**WHAT YOU WILL DO**
Only the lines from the one containing "Back (261, 605)" through the one containing "Available to Rice students via ESTHER" should be printed, exactly as they appear below, with both ends included.

**GIVEN DATA**
--- START ---
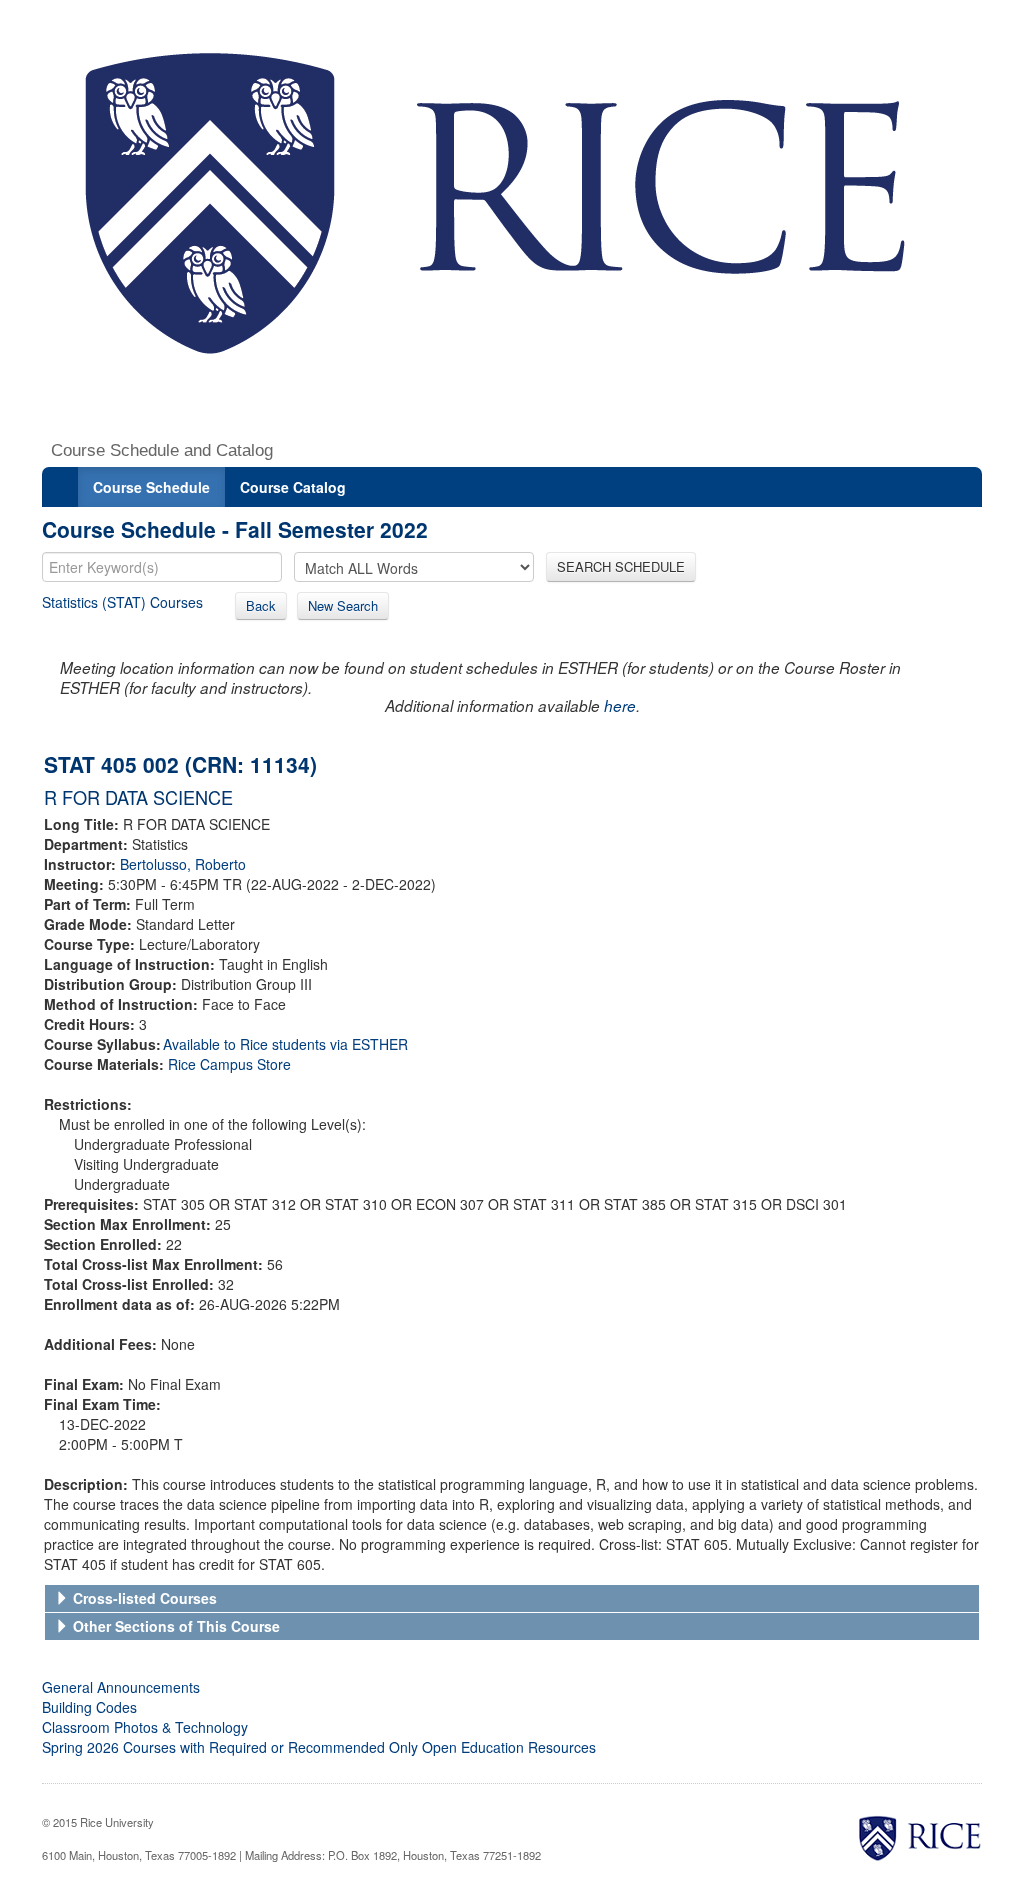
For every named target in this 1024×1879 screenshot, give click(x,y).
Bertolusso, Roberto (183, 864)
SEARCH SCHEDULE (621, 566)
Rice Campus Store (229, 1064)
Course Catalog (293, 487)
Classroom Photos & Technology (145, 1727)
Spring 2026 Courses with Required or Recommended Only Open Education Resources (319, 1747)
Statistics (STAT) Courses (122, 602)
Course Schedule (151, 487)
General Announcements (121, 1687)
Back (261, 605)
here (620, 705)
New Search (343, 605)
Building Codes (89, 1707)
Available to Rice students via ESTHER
--- END ---
--- START ---
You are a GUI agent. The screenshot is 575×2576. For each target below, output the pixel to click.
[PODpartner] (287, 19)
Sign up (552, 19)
--- END ---
**ANSWER TO THE PROBLEM**
Back (261, 605)
here (620, 705)
New Search (343, 605)
Building Codes (89, 1707)
Available to Rice students via ESTHER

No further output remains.